Con mi dinero, mis moddies y daddies, y mi ropa dentro de la bolsa, caminé hacia el suroeste, más allá del Budayén y más allá del distrito de las tiendas lujosas, junto al Boulevard el-Jameel. Fui a un barrio de fellahin, de calles y callejones tortuosos, de casas pequeñas de techo plano, necesitadas de un buen encalado, con ventanas cubiertas por persianas o finas celosías de madera. Algunas estaban en mejor estado, con tentativas de jardín en la tierra yerma, a los pies de las paredes. Otras parecían abandonadas, con dentados postigos colgando al sol, como lenguas de perros. Me dirigí a una que parecía bien conservada y llamé a la puerta. Esperé unos minutos hasta que se abrió. Un hombre alto y corpulento, con una poblada barba negra, me miró. Sus ojos se achicaron, con sospecha, mientras en la comisura de su boca mascaba una astilla de madera. Esperó a que fuese yo quien hablara.

Sin ninguna confianza, empecé mi historia.

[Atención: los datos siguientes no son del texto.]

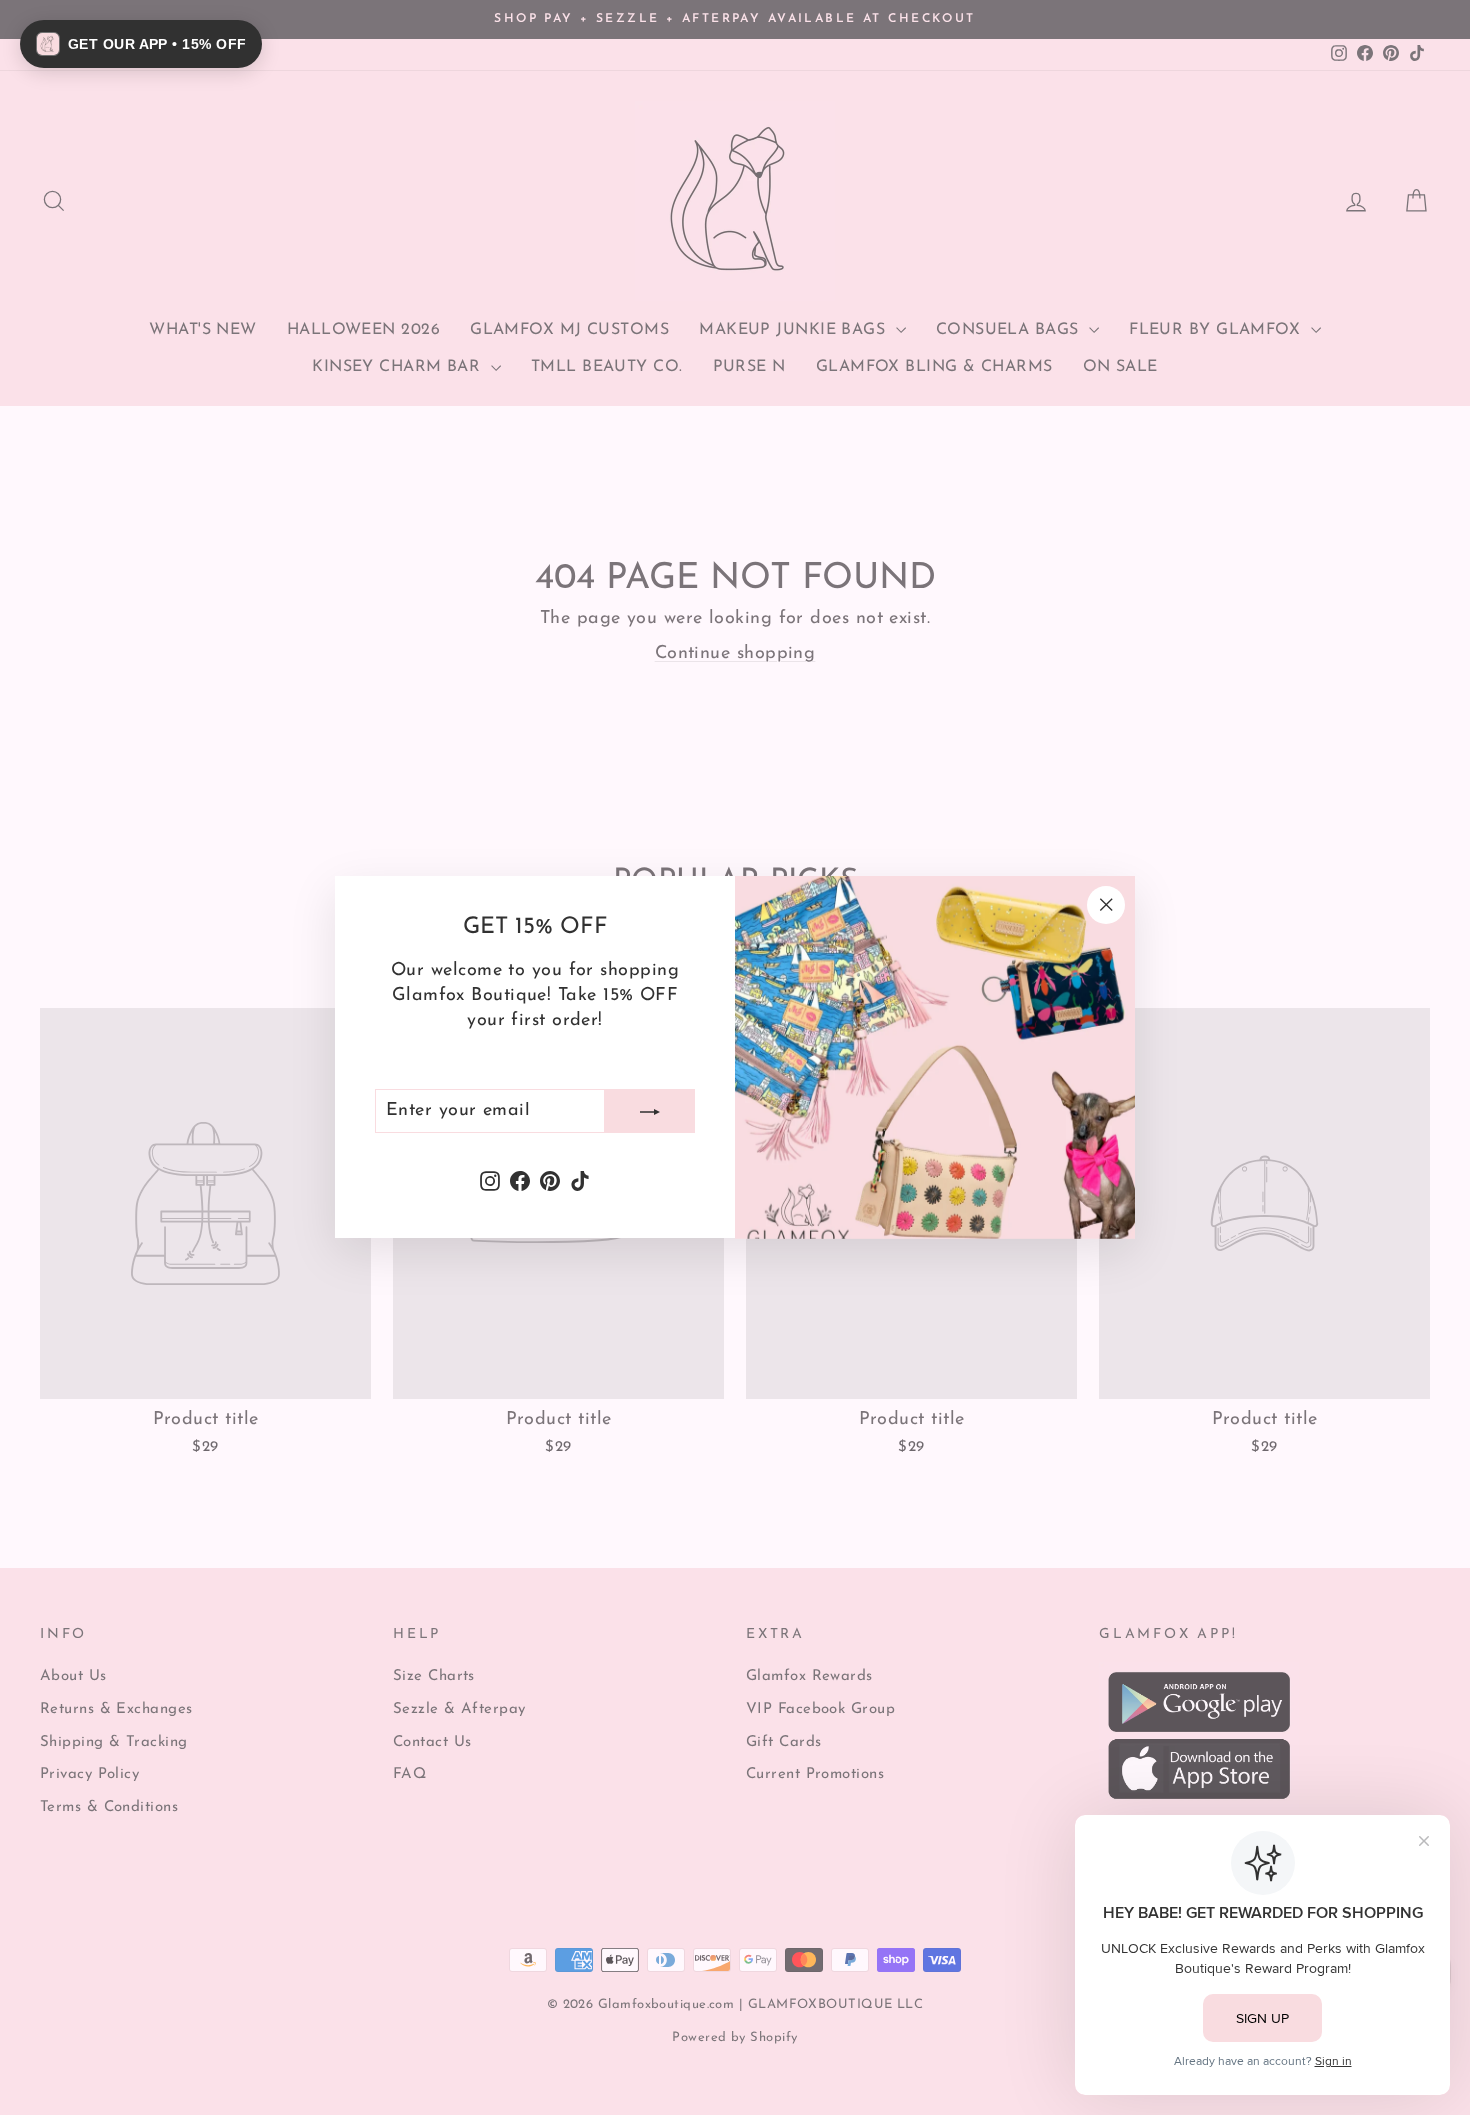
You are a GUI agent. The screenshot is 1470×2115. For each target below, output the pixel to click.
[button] (141, 44)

—Mis amigos me han abandonado en esta ciudad. Me han robado toda la mercancía y mi dinero. En el nombre de Alá y del apóstol de Dios, que las bendiciones y la paz sean con él, suplico vuestra hospitalidad por hoy y esta noche.

—Ya veo —dijo el hombre con voz hosca—. La casa está cerrada.

—No le daré motivo de ofensa. Podré...

—¿Por qué no trata de pedirlo donde la hospitalidad es más generosa? La gente me ha dicho que hay familias por los alrededores que tienen bastante para comer ellos y también para los perros y los extranjeros. Yo tengo suerte de poder ganar un poco de dinero para judías y pan para mi esposa y mis hijos.

Lo comprendí.

—Sé que no está usted para problemas. Cuando me robaron, mis compañeros no sabían que siempre guardo un poco de dinero extra en mi bolsa. Me arrebataron con avaricia todo lo que había a la vista, y me dejaron con bastante para vivir uno o dos días, hasta que pueda regresar y pedirles cuentas legalmente.

El hombre me contemplaba sólo en espera de que apareciera algo mágico.

Me descolgué la bolsa y la abrí. Permití que me viera hurgar bajo la ropa —mis camisas, mis pantalones, calcetines— hasta que di con los billetes y los saqué.

—Veinte kiam —dije con tristeza—, es todo lo que me han dejado.

La expresión de mi nuevo amigo sufrió una rápida selección de emociones. En ese vecindario, los billetes de veinte kiam hacen notar su presencia con ruido y estrépito. Quizá no estaba muy seguro de mí, pero yo sabía lo que pensaba.